Профессор Масленников осваивал новую для себя тему борьбы с отходами. Историческую аналогию он легко нашел и проследил корни:

«Везде — кучи золы, падаль, битые горшки, сношенное тряпье, — все выкидывалось на улицу».

(роман «Петр Первый».)

Оказалось, что «сношенное, битое» можно швырять и из окон высотных красавцев. Добавились пластинки, радиодетальки, части фотоаппаратов, заводные игрушки, цветной пластик, консервные банки, обрывки газет и журналов… Концентрация мусорных выбросов имела закономерность, и после некоторых размышлений профессор пришел к выводу, что: а) следует отдать должное абстрактному мышлению современного жителя, который, в отличие от предка, старается не просто вывалить мусор, а «прислонить» его к чему-то умозрительному, имеющему расплывчатые черты, например, околица поселка, микрорайона. Давно уже околица — не означает частокол. Для одних она — далеко, для других ближе, для третьих — под окнами. Суть в том, что эта условная околица почти повсюду обросла вполне реальными кучами мусора, сношенного, битого, читанного…; б) воткни в землю кол — завтра он обрастет мусором. За современность и реальность такой ситуации профессор мог поручиться. Дело в стойком стереотипе поведения человека с ведром. Выйдя на улицу, он ищет повод, сигнал к действию. Сигналом может послужить всякий пустяк. Профессор видел ровную дорожку мусора вдоль рва, вырытого под газовые трубы, кто-то прислонил мусор даже к гусеницам отдыхавшего бульдозера, в надежде что утром он оживет и зароет. В другом случае, размечали геодезисты новую трассу и забили колышки. Беленькие, аккуратные, безобидные. Через неделю колышки обросли кучками мусора. С дорогой случилась задержка, строители не появлялись. Но люди надежды не теряли — это было видно по нарастающим день ото дня кучам сношенного и битого.
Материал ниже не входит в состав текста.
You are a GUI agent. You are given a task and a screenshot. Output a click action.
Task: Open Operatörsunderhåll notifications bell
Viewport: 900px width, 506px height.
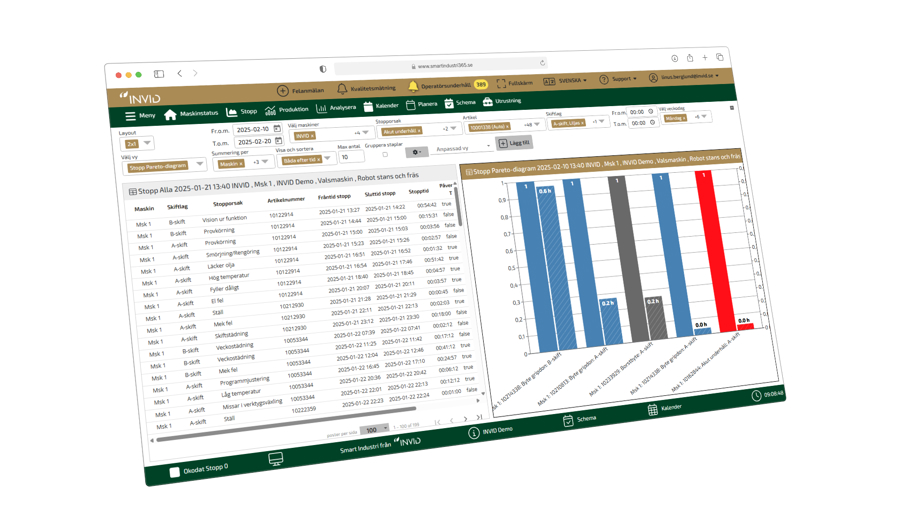point(412,86)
Профессор составил полное представление о том, что едят, пьют, во что одеваются современники, что читают и предпочитают. Жизнь шагнула! Не поспешили те, кто отвечал за переработку утиля.

В редакции городской газеты, куда Масленников обратился за помощью, его выслушали с пониманием. Оказалось, что «культурный слой», подмеченный профессором, хотя и ведет родословную от веков, не самое страшное. Захоронили памятные места и находки исторической науки отходы производства. С ним посложней. Предкам даже не снилось… Короче, газета в курсе, тема не новая, давно воюет с захламлением. Адреса загрязнителей известны, подсчитаны тонны и гектолитры, наложены миллионы штрафов, рассмотрены персональные дела, но среда чище не стала. И если опять поставить вопрос и накалить страсти, нужен импульс, повод и положительный пример, чтобы от него «танцевать».

— Повод есть! — профессор открыл «дипломат» и подсел ближе к редактору. — И положительный пример!

Редактор знал о городе все, и немножко больше, поэтому слушал Масленникова с ревнивым интересом, стараясь угадать, по чьей вине произошла «утечка информации на сторону» и почему газета узнает о новостях из вторых рук.